The family now has just one bull. The severed head of the other, sacrificed in honor of Jachvliani’s dead grandmother, sits on a wooden table, eyes still open, thick gray tongue lolling sideways. Under the beast’s implacable gaze, Jachvliani and the other men of Cholashi devour the ormotsi’s ceremonial first dish: a spicy heart-and-liver stew. Later in the day, before the raucous evening feast, Jachvliani and several men who haven’t shaved in the 40 days since his grandmother’s death gather outside her room. A prayer, a toast. Then snippets of their scraggly beards are clipped off and placed on an offering table next to her wooden cane.
The dead, like history itself, are kept close in Svaneti. Every month for a year the Jachvlianis will hold smaller feasts in the grandmother’s honor. Then, 70 days before Easter, the family will gather for Lamproba, a ceremony for “mentioning souls” that mixes pre-Christian and Christian elements. Jachvliani and his male relatives will carry flaming birch branches through the snow and lay them next to her grave. Toasts and prayers will be shared until the torches burn out.
How long will the embers of tradition keep smoldering in Svaneti? On the morning after the ormotsi, a clean-shaven Jachvliani heads across the valley to his new job—on a construction crew paving the dirt road to the top of the pass. The road will eventually go all the way to Ushguli, but work on this section is enabling heavy machinery to access the emerging ski resort on Mount Tetnuldi. Next to the river below Cholashi, a chain-link fence encircles evidence of what’s to come: row after row of chairlifts and gondolas.

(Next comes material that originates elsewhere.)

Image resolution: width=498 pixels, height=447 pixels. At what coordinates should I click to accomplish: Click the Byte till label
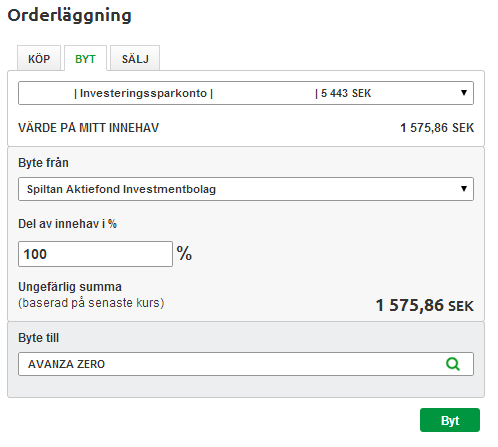tap(39, 338)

The looming changes in this valley, along with a proposed hydroelectric dam farther south, unsettle many Svans. What will happen to their villages, their land, their traditions? Jachvliani tries to be optimistic. The ski resort, he says, could inject badly needed resources into their isolated region—and bring back some of the 20 families that left the village. “We need more jobs, more opportunities,” he says.
Sitting with his widowed mother near the kitchen hearth, Jachvliani peers out at the mountains silhouetted against the sky. He stayed in Svaneti when his sisters left for lowland Georgia because he was the only son, the last man in the family. Now, at 31, he can’t imagine leaving. “Come back in ten years,” he says, laughing as his two young daughters climb on his back, “and see if our village has survived.” His confidence comes from Svaneti’s long history of survival, yes, but also from the simple fact that he is now one of the keepers of the flame.